Planet dog makes a line of toys just for older dogs called old souls with contrasting colors to help older dogs see them.  I have not tried these toys out myself yet, thankfully all my older guys seem to see just fine, but I bet my older guys might be getting them soon.  

 8.) Read a good book about dogs getting older:  Well this is for the pet parent not the dog,  but you could try reading to your dog for some nice one on one time.  My two favorite books about older dogs are the photography book Old Dogs are The Best Dogs


and the memoir Dog Years by the poet Mark Doty.  The first book is wonderful for its beautiful photographs of greying canine faces and the little blurbs that accompany them telling you all about the dogs fascinating lives.  The second book is my favorite and is a memoir not just about older dogs and loss, but about life and loss in general.   In the book Mark Doty writes about losing his partner to aids, and how his dogs Beau and Arden help him deal with the enormity of that loss.  He then writes about his life with the dogs and his new partner, Paul.   Since he is a poet his writing is particularly beautiful.  Much of the book deals with his dogs aging and passing and I found it particularly moving, but not overly sentimental.   Reading the book really helped me understand my own older dogs and feel better about their aging.

9.) Inspiration: Check out these gorgeous photos by artist Nancy Levine from her photo project Senior Dogs Across America.  Many of the dogs are in their late teens, one is 21!  Or read this wonderful story from Bark magazine about Muttville a California based senior dog rescue group celebrating the adoption of their 1,000 dog.  
10.) Appreciation: This is the most important tip of course.  Don't forget to cherish every single day with your dog. 

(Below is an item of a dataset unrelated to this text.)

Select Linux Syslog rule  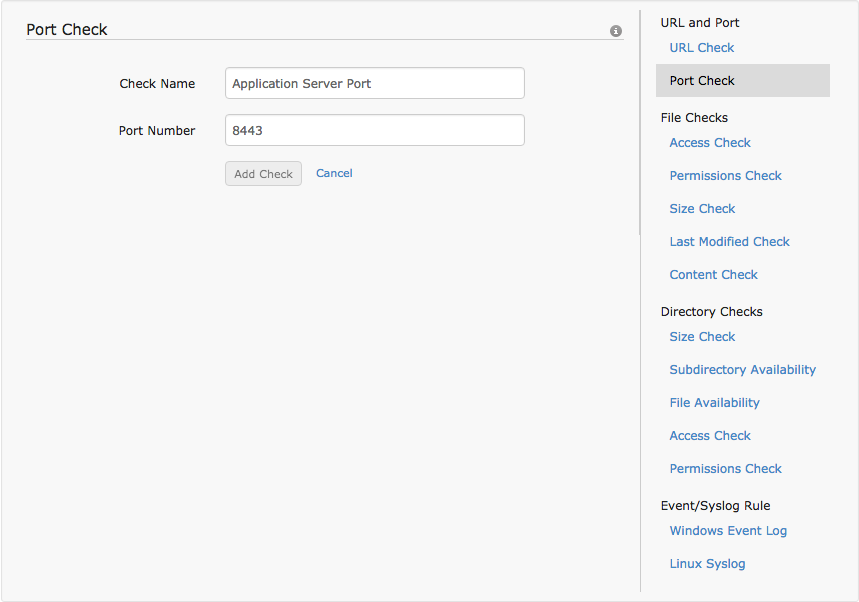pos(707,564)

  1. What a great post. I often think about what it will be like when Kendall gets old, but then I remind myself to enjoy the moment. I've never been so attached to a dog as I am with her. You have quite the brood! I'm looking forward to reading more of your blog.

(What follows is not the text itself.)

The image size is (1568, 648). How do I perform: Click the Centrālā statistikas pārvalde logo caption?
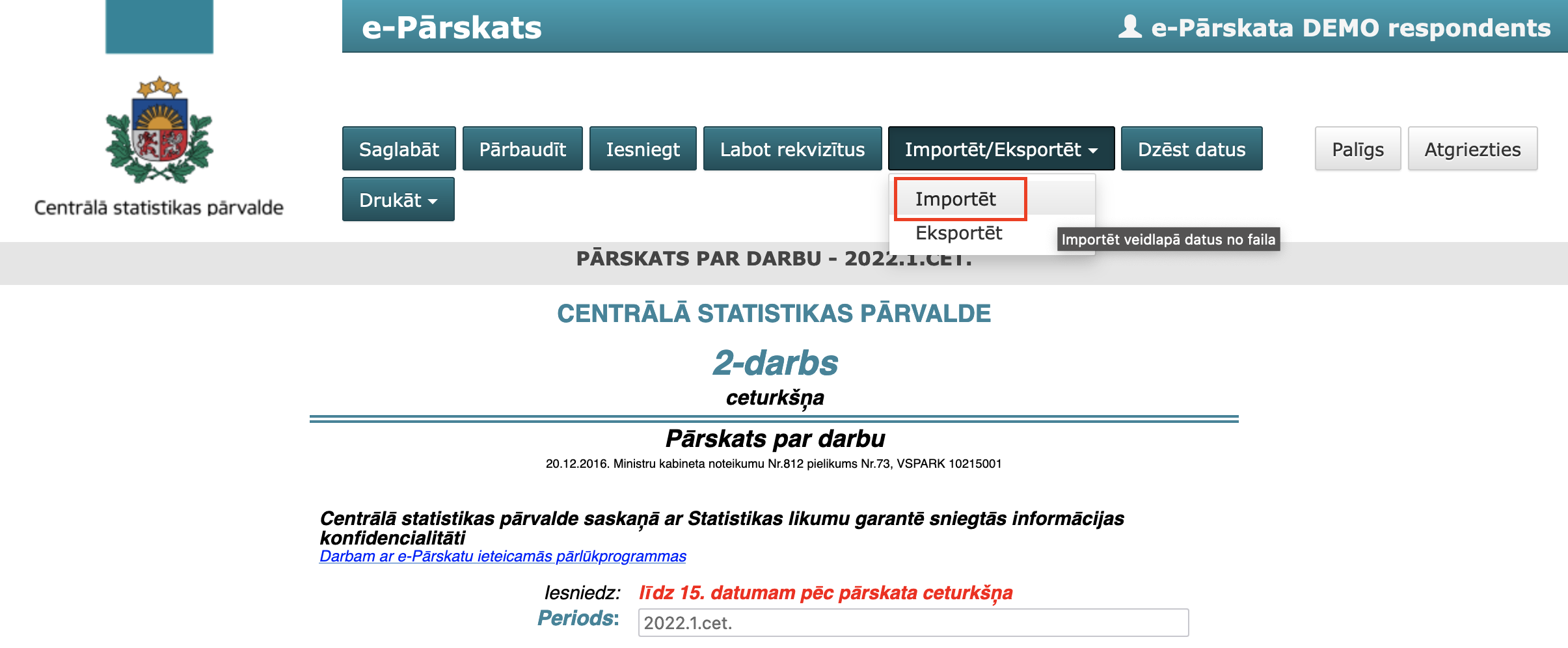click(159, 208)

  2. Such excellent information! Momma has been experimenting with my diet so I will read her this post so that she has more info to pour over. I take glucosamine every day but that's it. I think I need to take some fish oil because I want a nice, shiny coat.

    Thanks again!


  3. With all the loss in the pug blog world in the last few months, this topic has been on my mind a lot. Isabelle is 11ish. Although I've only had her for two years, I've only had her as a senior. We've made great strides in getting her healthier, but she is elderly. I know I will lose her sooner than later. I try to focus on making her remaining years as great as possible.
    The Whole Dog Journal is a wonderful resource. And I'm a supplement person too. Isabelle takes the Glyco Flex III soft chews. Everyone takes a probiotic, multivitamin, Missing Link Plus and a rotating variety of other things. One thing we definitely need to improve on is calcium intake.
    Glad to know that I'm not alone in being very concerned about the health of my dogs!

  4. I know Isabelle has some issues-but remember some pugs make it into their teens. She might stick around for longer then you think!

  5. The senior issues are so important. The specialized vet issue is one our friend introduced us to when his previous Lab was aging. I had not realized we had them in this area prior to that.

  6. Okay, so Momma read this post and has a question about the herbs. She is thinking about buying me some echinacea but doesn't know how much to give me. How to you know how much and with what frequency to give your dogs herbs?


  7. What a very informative post. Thanks for all of the great information.

    That last picture is priceless!

    Nubbin wiggles,

  8. Woof! Woof! Oh! My vet told my mom I was a senior when I turned 8. Ever since mom made many adjustments. It's only days ... I'll be 10. On our post yesterday (Friday) we said "embracing the process of changes (getting old) as a reminder of the importance of spending every moment with your very Best Friend canine companion."
    Lots of Golden Thanks for sharing these ... Lots of Golden Woofs, Sugar

  9. oh what a wonderful post!
    we love seeing your family and seeing how you all love and appreciate each other everyday!